Critics — including protesters who poured onto the city’s streets Sunday — say the decision undermines Hong Kong’s own legal system and further erodes promises of autonomy made before the former British colony was returned to China in 1997.

The two lawmakers, Sixtus “Baggio” Leung and Yau Wai-ching, had their oaths of allegiance rejected after inserting curse words and waving a flag bearing the words “Hong Kong is not China.”

China’s top ruling body, invoking a rarely used power, said Monday that anyone who refuses to read the oath should be disqualified from holding office.

“Reading the vows in any dishonest, ungraceful manner is also a refusal to the oath, and it shall be void,” the ruling said, according to state news agency Xinhua.

Leung and Yau were among several young politicians elected in a September vote that attracted record turnout, who favor greater autonomy or even independence for Hong Kong.

Their right to retake their oaths is also being challenged by the Hong Kong government in local courts.

Hong Kong’s leader, CY Leung, said Monday that he would implement Beijing’s decision.

Three other young pro-democracy lawmakers, elected at the same time as Yau and Leung, accused Beijing of “exploiting the controversy surrounding (the oaths) to trample on the Hong Kong legal system and the political rights of the people of Hong Kong.”

Hong Kong’s mini-constitution, the Basic Law, “no longer protects the democratic rights of Hong Kongers,” Nathan Law, Lau Siu Lai and Eddie Chu said in a joint statement.

Angry protests

Police used pepper spray to disperse thousands of protesters that had gathered outside China’s representative office in Hong Kong — a symbol of Beijing’s rule — on Sunday night ahead of the ruling.
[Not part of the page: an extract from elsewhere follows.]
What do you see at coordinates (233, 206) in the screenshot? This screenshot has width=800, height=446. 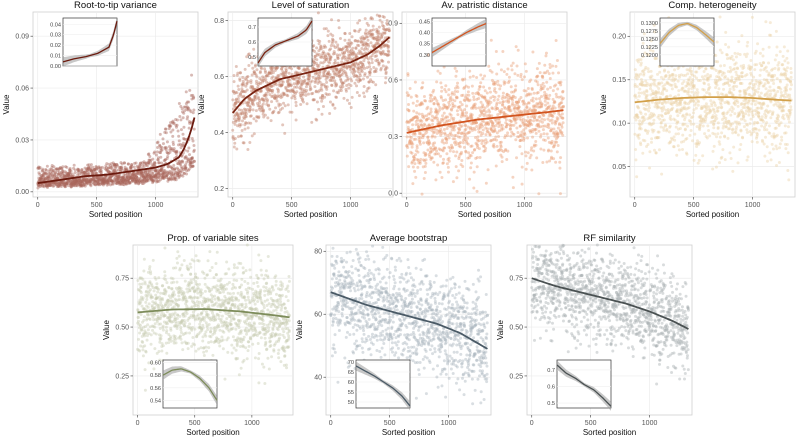 I see `x-tick-label: 0` at bounding box center [233, 206].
Clad in black and wielding umbrellas to protect themselves, they brought to mind the pro-democracy street protests that convulsed the city for two months in 2014.

China has reacted angrily to calls for Hong Kong independence, with some senior officials calling for “separatists” to be prosecuted.

On Monday, the Standing Committee of the National People’s Congress — China’s top ruling body — said it had “unanimously” passed its interpretation of Hong Kong’s Basic Law, the document hashed out by China and the UK ahead of the handover, which is the city’s de facto constitution.

The ruling focuses on Article 104, which says that members of Hong Kong’s Legislative Council “must swear allegiance to the Hong Kong Special Administrative Region (SAR) of the People’s Republic of China.”

The Standing Committee has only invoked its power to interpret the Basic Law on four previous occasions, which have often drawn controversy.

Rimsky Yuen, Hong Kong’s Secretary for Justice, dismissed concerns Monday that Hong Kong’s judiciary had been compromised.

“Both judicial independence and interpretation can coexist, and they do under our constitutional framework,” he said.

A top Hong Kong government lawyer, Benjamin Yu, said last week that it wouldn’t be necessary for Beijing to intervene, and the issue could be handled in the city’s courts.